Her Friends And Family Are Proud Of Her, And She Is The Most Happy For Herself

Syiemlieh and her family anxiously awaited the results declared on 13th July. When she found out that she had passed, with third division, she said she was “very happy”, even calling it the happiest day of her life.

“My children are so thrilled that they started shouting, hugging and kissing me when the results were declared yesterday. In fact, it was the happiest day of my life,” she told Indian Express.

Her 28-year-old daughter, Ibaphylla , who took care of the household while her mother went to school, says her Syiemlieh is an inspiration. “I am just so happy and proud to have her as my mother – she is talented, inspiring and caring,” said

The principal of the school she attended says people like Syiemlieh are rare. “To be honest, we were surprised. Sometimes, we have 30-year-olds, who have just gotten married, attending classes. But a 50-year-old, and with her level of enthusiasm and dedication, is just rare.”

This Is Not The End Of Syiemlieh’s Educational Journey

Syiemlieh’s journey of learning doesn’t end here. She has already determined what she wants to do next – pursue a Bachelor’s degree in her favourite language, Khasi.
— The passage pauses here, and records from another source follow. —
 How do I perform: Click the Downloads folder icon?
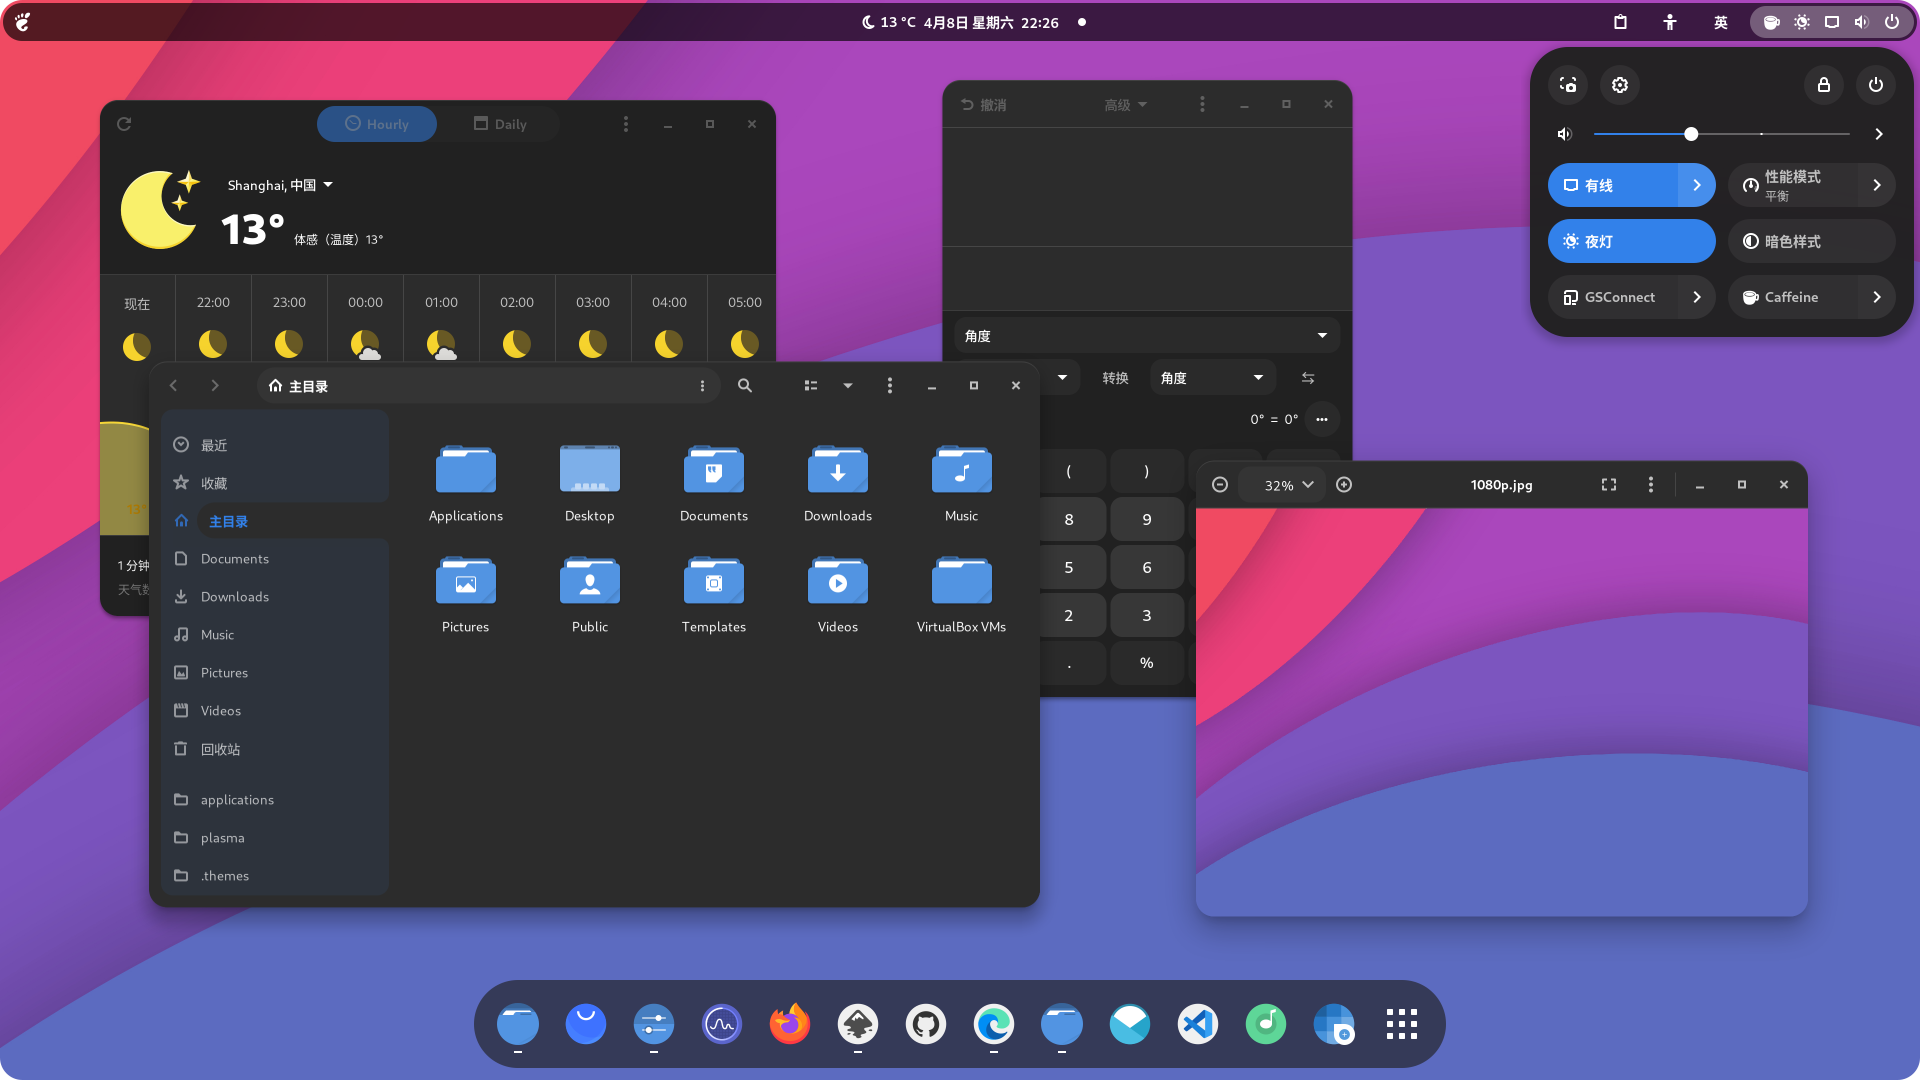[837, 471]
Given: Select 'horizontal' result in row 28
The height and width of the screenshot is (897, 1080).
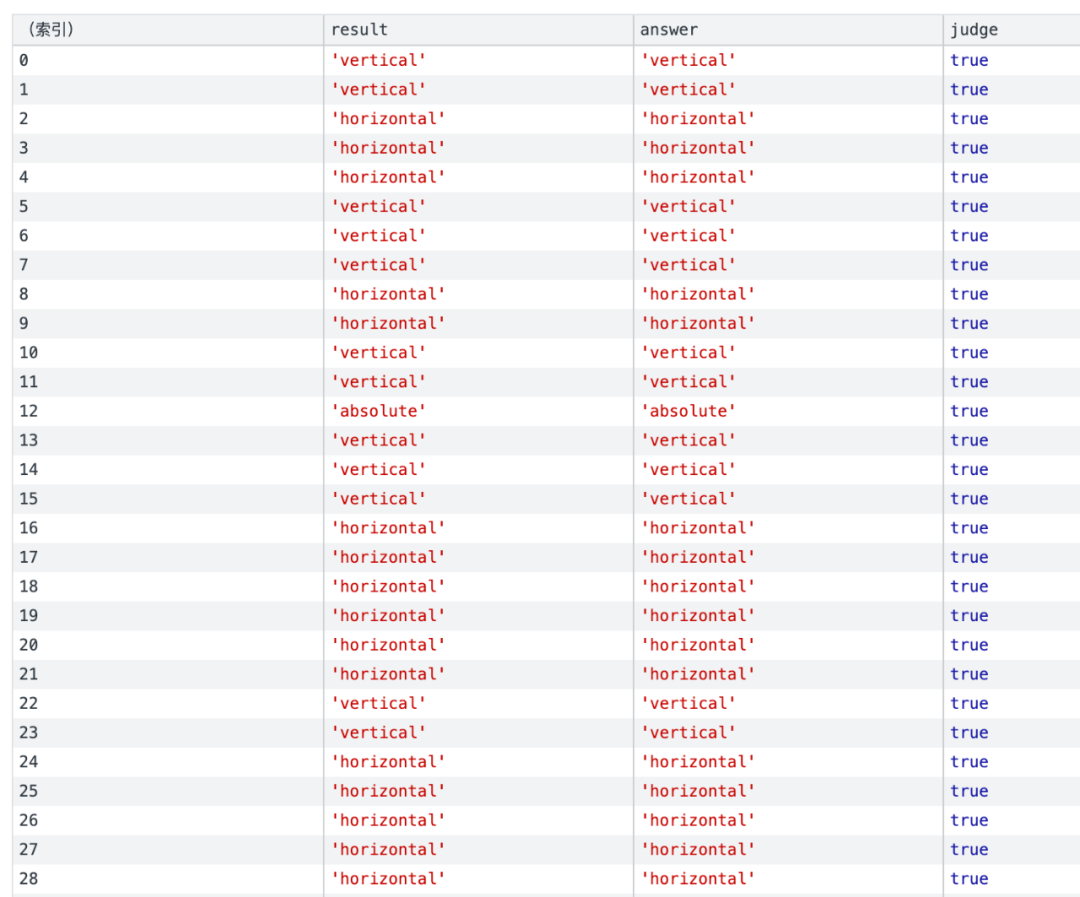Looking at the screenshot, I should (x=388, y=879).
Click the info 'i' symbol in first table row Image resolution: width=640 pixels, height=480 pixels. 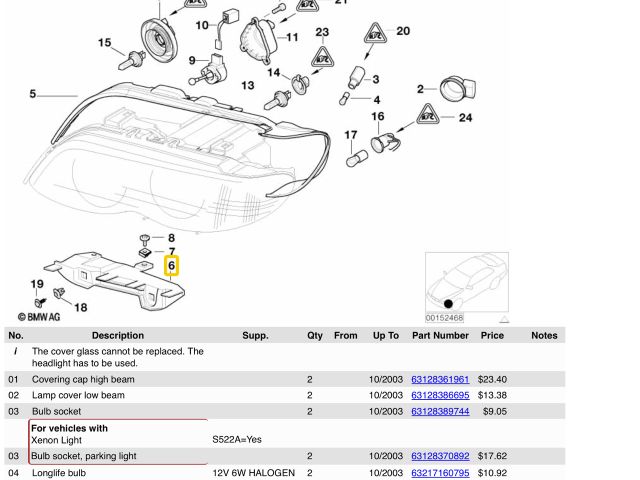(16, 352)
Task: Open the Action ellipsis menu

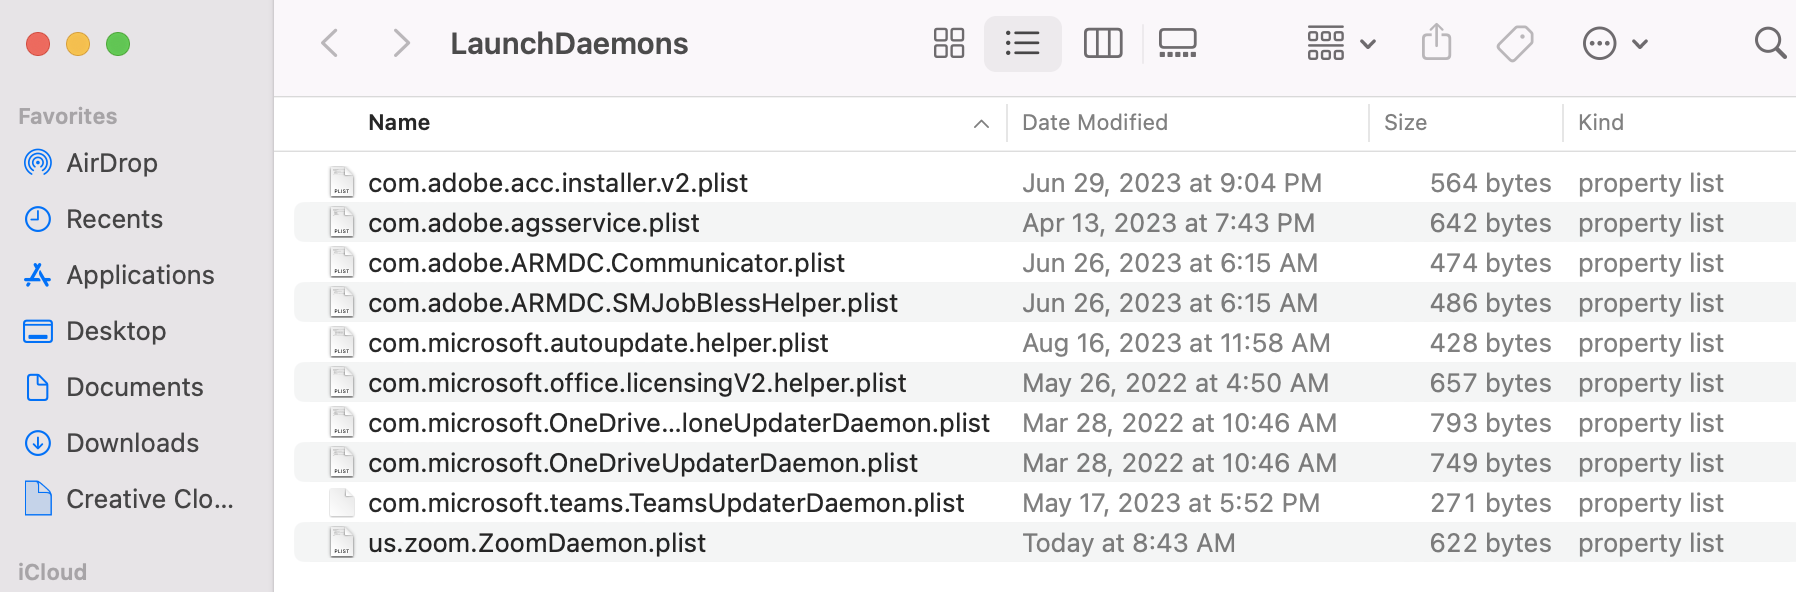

She loves poetry, and intends to do her part to keep the traditional language alive

“I understand the importance of education — without it we are simply nothing,” says Syiemlieh.

Syiemlieh’s triumphant story is a compelling case for lifelong learning. Her dedication, passion, and desire to constantly grow, are a much needed reminder of the joys of learning that students tend to take for granted, and the importance of better access to education for those who don’t have that privilege.

There are many barriers to education in India, especially for women. Age – as Syiemlieh proves – is not one of them.